The pair is telling you that sterling is outperforming the euro on a day when both are bid against the dollar. That is not a risk-on tape doing rote G10 mechanics. That is positioning.
The DAX ripping +2.25% to 24,368.58 while the FTSE manages a polite +0.55% to 22,708.58 reinforces the asymmetry. Frankfurt is trading the equity story; London is trading the rates and FX story. Both can be right. Only one matches the currency.

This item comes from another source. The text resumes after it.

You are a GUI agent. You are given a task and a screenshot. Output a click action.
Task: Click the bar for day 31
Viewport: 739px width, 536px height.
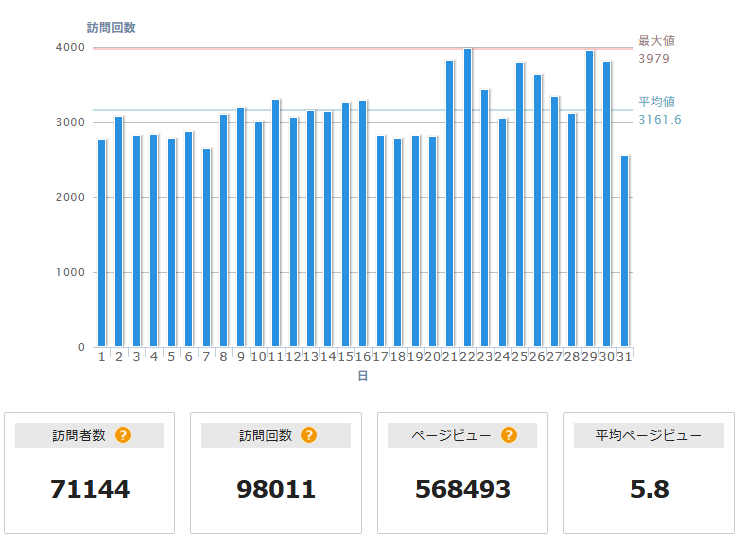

My read: the market is quietly rebuilding a sterling carry leg. The PRA's announcement that it will consult on ring-fence reform — specifically letting ring-fenced banks share operational services to cut costs — is a marginal positive for UK bank ROEs that the gilt market hasn't fully priced. Combined with the FCA-BoE joint tokenisation vision for wholesale markets, the regulatory tone out of Threadneedle Street is incrementally pro-balance-sheet. That is sterling-supportive at the margin, in a way ECB communication right now is not.
"When the cross moves against the dollar trade, listen to the cross."
The euro side of the ledger is messier. EUR/USD at 1.1646 is up only 0.19% — barely participating in the dollar weakness that lifted cable nearly three times as much. That is the euro telling you something about relative real yields that the DAX rally is happy to ignore for one session.
For the day ahead, I am watching three things. First, whether EUR/GBP closes below the 0.87 handle — a daily close there opens a path I would size with roughly 60% confidence to the 0.865 area over the next two weeks, with a stop on a reclaim of 0.875. Second, gilt-bund spreads into the London close; if they tighten alongside the FX move, the carry-trade thesis gets confirmation. Third, any ECB-speak — recent commentary from Frankfurt has been notably dovish relative to BoE rhetoric, and the FX is starting to notice.
A word of self-skepticism: one session is not a trend, and the DAX's +535 point move is the kind of equity exuberance that can drag the euro higher into the New York afternoon regardless of what the rates differential says. I have been wrong about sterling more times than I care to admit in print.
But if the cross holds 0.87 by Friday, the carry desks will already be there. Will the macro tourists notice before or after?